[Records from a data source]
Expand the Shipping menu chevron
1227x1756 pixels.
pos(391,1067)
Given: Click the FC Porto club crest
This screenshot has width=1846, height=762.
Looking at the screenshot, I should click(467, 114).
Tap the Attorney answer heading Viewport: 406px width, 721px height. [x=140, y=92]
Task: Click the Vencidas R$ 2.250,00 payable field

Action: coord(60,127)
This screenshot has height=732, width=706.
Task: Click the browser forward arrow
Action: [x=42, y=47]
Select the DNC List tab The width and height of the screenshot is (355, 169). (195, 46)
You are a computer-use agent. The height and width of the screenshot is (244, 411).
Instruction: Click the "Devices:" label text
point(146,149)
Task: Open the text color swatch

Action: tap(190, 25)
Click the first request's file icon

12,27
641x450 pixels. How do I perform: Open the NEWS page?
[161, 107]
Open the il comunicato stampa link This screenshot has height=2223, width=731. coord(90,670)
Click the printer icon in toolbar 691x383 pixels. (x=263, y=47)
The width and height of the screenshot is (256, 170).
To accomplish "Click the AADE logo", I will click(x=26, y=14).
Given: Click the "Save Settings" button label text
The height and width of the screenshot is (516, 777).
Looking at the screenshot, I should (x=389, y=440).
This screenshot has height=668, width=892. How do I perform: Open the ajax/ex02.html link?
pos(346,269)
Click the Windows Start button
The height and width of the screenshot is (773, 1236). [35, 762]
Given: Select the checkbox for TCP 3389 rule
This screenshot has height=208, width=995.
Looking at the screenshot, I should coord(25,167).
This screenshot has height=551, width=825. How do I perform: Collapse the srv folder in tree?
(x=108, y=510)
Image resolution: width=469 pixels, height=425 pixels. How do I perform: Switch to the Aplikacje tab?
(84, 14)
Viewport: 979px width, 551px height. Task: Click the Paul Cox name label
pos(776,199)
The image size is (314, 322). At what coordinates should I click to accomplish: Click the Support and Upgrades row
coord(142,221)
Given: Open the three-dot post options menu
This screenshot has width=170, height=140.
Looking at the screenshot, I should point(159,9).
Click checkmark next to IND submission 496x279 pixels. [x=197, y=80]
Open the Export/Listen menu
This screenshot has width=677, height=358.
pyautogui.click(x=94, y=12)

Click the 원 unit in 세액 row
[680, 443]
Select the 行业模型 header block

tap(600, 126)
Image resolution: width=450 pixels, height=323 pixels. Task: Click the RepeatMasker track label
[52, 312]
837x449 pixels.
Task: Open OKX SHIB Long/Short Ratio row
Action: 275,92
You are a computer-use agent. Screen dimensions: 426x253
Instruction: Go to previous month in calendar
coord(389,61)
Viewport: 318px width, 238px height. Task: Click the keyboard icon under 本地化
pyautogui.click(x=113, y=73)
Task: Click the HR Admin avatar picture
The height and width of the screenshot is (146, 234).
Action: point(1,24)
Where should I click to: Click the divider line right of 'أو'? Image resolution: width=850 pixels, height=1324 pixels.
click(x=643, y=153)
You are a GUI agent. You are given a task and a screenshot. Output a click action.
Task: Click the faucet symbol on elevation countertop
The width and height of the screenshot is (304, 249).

Problem statement:
Retype the records above exactly as they appear.

Exercise answer:
Expand the Shipping menu chevron
1227x1756 pixels.
pos(391,1067)
Given: Click the FC Porto club crest
This screenshot has width=1846, height=762.
Looking at the screenshot, I should click(467, 114).
Tap the Attorney answer heading Viewport: 406px width, 721px height. [x=140, y=92]
Task: Click the Vencidas R$ 2.250,00 payable field

Action: coord(60,127)
This screenshot has height=732, width=706.
Task: Click the browser forward arrow
Action: [x=42, y=47]
Select the DNC List tab The width and height of the screenshot is (355, 169). (195, 46)
You are a computer-use agent. The height and width of the screenshot is (244, 411).
Instruction: Click the "Devices:" label text
point(146,149)
Task: Open the text color swatch

Action: tap(190, 25)
Click the first request's file icon

12,27
641x450 pixels. How do I perform: Open the NEWS page?
[161, 107]
Open the il comunicato stampa link This screenshot has height=2223, width=731. coord(90,670)
Click the printer icon in toolbar 691x383 pixels. (x=263, y=47)
The width and height of the screenshot is (256, 170).
To accomplish "Click the AADE logo", I will click(x=26, y=14).
Given: Click the "Save Settings" button label text
The height and width of the screenshot is (516, 777).
Looking at the screenshot, I should (x=389, y=440).
This screenshot has height=668, width=892. How do I perform: Open the ajax/ex02.html link?
pos(346,269)
Click the Windows Start button
The height and width of the screenshot is (773, 1236). [35, 762]
Given: Select the checkbox for TCP 3389 rule
This screenshot has height=208, width=995.
Looking at the screenshot, I should coord(25,167).
This screenshot has height=551, width=825. How do I perform: Collapse the srv folder in tree?
(x=108, y=510)
Image resolution: width=469 pixels, height=425 pixels. How do I perform: Switch to the Aplikacje tab?
(84, 14)
Viewport: 979px width, 551px height. Task: Click the Paul Cox name label
pos(776,199)
The image size is (314, 322). At what coordinates should I click to accomplish: Click the Support and Upgrades row
coord(142,221)
Given: Open the three-dot post options menu
This screenshot has width=170, height=140.
Looking at the screenshot, I should point(159,9).
Click checkmark next to IND submission 496x279 pixels. [x=197, y=80]
Open the Export/Listen menu
This screenshot has width=677, height=358.
pyautogui.click(x=94, y=12)

Click the 원 unit in 세액 row
[680, 443]
Select the 行业模型 header block

tap(600, 126)
Image resolution: width=450 pixels, height=323 pixels. Task: Click the RepeatMasker track label
[52, 312]
837x449 pixels.
Task: Open OKX SHIB Long/Short Ratio row
Action: 275,92
You are a computer-use agent. Screen dimensions: 426x253
Instruction: Go to previous month in calendar
coord(389,61)
Viewport: 318px width, 238px height. Task: Click the keyboard icon under 本地化
pyautogui.click(x=113, y=73)
Task: Click the HR Admin avatar picture
The height and width of the screenshot is (146, 234).
Action: point(1,24)
Where should I click to: Click the divider line right of 'أو'? Image resolution: width=850 pixels, height=1324 pixels.
click(x=643, y=153)
You are a GUI agent. You are given a task and a screenshot. Output a click action.
Task: Click the faucet symbol on elevation countertop
The width and height of the screenshot is (304, 249).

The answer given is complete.